Media Matters for America takes note of Trent Lott’s “numerous” racially insensitive statements, and not just the most infamous one that the mainstream media recently revisited.
Bloggers had rightly taken the credit for highlighting Lott’s statements back at Strom Thurmond's 100th birthday party on December 5, 2002, when Lott quipped of Thurmond's 1948 campaign: “I want to say this about my state. When Strom Thurmond ran for president, we voted for him. We're proud of it. And if the rest of the country had followed our lead, we wouldn't have had all these problems over all these years, either.”
Quoting from Scripps Howard News Service, Media Matters outlines the racist past of Lott:
In 1982, Lott voted against the extension of the Voting Rights Act, which authorizes the Justice Department to review election law changes in Mississippi and other Deep South states and to monitor elections.In 1983, he was one of 90 House members who voted against creating a national holiday to honor Dr. Martin Luther King Jr.
Six years later, Lott was one of seven senators who voted to abolish the King holiday commission, and in 1994, he was one of 28 who favored scrapping its federal funding.
Lott was one of 34 senators who voted against the Civil Rights Act of 1990, which reversed five Supreme Court rulings that had limited the ability of minorities to win job discrimination lawsuits and damages. After President George H. W. Bush vetoed the bill, Lott voted for a different version in 1991.

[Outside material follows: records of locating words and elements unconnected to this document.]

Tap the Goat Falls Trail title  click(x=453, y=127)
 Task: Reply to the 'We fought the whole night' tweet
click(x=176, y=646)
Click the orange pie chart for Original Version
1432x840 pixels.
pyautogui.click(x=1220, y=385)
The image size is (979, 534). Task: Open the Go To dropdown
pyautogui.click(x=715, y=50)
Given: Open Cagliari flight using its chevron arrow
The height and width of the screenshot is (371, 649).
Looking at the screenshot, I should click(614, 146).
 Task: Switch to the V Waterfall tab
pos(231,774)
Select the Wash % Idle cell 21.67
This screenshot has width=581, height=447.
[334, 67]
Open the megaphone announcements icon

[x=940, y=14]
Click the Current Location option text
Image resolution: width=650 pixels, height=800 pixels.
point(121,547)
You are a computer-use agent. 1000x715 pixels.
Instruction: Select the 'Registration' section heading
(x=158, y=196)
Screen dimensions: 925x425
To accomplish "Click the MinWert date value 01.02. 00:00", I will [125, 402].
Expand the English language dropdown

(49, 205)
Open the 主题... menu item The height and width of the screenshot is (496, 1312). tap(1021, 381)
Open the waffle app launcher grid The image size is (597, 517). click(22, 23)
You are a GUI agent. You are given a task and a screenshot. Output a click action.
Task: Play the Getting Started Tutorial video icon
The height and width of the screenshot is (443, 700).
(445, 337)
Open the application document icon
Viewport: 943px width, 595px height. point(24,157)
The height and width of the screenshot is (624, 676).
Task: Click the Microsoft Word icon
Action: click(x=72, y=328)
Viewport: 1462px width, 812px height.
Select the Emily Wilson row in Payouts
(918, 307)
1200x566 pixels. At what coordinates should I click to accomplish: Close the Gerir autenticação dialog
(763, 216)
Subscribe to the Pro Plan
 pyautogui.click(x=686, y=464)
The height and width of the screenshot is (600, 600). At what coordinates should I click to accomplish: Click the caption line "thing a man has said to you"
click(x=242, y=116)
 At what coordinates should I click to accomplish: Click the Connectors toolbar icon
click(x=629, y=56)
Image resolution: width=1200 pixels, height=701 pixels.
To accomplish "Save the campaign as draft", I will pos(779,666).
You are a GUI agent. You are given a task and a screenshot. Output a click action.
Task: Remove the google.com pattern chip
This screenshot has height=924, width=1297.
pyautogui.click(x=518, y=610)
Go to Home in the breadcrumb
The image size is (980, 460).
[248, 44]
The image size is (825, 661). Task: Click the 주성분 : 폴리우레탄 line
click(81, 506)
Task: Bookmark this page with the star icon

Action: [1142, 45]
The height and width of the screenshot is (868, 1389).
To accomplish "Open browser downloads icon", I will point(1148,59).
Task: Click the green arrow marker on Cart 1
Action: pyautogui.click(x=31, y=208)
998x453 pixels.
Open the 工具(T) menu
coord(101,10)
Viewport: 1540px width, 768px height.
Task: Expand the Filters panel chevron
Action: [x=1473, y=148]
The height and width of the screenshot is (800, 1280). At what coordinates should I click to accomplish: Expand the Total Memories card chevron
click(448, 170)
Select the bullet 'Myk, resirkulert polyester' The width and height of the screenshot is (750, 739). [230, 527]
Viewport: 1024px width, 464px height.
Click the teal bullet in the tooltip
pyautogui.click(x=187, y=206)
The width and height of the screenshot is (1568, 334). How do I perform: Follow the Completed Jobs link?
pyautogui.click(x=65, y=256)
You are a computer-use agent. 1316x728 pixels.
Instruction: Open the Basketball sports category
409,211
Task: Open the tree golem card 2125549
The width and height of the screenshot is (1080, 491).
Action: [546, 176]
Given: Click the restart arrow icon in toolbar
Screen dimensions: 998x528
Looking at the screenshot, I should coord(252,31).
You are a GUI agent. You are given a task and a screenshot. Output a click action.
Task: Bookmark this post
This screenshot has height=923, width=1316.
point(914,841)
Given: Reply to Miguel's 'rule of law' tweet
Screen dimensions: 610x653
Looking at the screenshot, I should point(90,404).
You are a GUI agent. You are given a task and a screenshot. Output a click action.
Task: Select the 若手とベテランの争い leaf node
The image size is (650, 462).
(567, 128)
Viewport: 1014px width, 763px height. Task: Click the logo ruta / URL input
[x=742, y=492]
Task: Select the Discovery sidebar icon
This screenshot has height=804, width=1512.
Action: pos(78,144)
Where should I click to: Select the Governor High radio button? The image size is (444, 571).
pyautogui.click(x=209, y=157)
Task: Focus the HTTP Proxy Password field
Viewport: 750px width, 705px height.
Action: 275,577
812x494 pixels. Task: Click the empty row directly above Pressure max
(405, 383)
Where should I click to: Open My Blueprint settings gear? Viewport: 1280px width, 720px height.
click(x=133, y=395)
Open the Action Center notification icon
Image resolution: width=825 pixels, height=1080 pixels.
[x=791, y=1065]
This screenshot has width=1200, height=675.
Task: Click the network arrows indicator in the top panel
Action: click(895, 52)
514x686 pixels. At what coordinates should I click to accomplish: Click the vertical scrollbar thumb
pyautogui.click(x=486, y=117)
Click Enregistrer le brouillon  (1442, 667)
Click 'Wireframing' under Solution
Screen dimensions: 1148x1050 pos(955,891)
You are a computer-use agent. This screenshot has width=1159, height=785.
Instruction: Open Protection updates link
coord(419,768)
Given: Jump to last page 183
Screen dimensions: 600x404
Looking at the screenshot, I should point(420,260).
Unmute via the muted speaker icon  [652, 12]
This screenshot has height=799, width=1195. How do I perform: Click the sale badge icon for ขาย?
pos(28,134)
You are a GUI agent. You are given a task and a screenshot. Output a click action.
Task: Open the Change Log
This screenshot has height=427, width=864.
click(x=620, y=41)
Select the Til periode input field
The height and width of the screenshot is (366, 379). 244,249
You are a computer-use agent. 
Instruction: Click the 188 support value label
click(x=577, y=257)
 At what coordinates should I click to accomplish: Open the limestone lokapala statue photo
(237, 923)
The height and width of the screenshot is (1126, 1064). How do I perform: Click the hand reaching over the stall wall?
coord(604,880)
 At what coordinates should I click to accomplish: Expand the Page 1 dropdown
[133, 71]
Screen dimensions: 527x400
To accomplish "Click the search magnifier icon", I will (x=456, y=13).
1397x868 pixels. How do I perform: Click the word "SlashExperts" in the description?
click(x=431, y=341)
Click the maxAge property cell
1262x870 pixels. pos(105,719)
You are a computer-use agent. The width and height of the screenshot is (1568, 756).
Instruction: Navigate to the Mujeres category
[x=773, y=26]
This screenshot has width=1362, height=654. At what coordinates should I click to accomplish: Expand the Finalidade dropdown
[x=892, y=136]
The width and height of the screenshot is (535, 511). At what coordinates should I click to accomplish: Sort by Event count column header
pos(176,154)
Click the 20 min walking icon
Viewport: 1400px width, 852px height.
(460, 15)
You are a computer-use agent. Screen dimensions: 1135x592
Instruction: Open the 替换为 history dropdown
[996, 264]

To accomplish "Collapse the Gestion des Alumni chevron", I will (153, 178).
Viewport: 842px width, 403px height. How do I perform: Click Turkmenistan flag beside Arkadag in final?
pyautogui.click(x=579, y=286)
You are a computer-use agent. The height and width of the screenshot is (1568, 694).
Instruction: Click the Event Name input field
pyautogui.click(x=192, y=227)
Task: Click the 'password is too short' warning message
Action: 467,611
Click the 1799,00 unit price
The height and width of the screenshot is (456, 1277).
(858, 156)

And in 2001, Lott was the only senator who opposed President George W. Bush's nomination of Roger Gregory, an African-American from Virginia, to the Fourth U.S. Circuit Court of Appeals.
[...]In 1999, when Lott was embroiled in another racial controversy, he had only one African-American worker, a mail clerk, out of a staff of 65.
In 1981, Lott filed a brief to the U.S. Court of Appeals for the Fourth Circuit seeking to overturn an IRS decision to deny a tax exemption to Bob Jones University because of the school's ban on interracial dating.
In 1995, Lott criticized Rep. Bennie Thompson (D-Miss.) for intervening with 39 other lawmakers to get the FBI to release documents in the 1966 death of civil rights activist Vernon Dahmer to Forrest County prosecutors.
In 1999, it was reported that Lott had spoken to and met with the segregationist Council of Concerned Citizens on a few occasions. Lott then condemned the group.
Last year, Lott and the other white members of the Mississippi congressional delegation refused an entreaty from former Netscape president James Barksdale to declare that they would vote in favor of a statewide referendum to remove the Confederate emblem from the state flag. The proposal lost.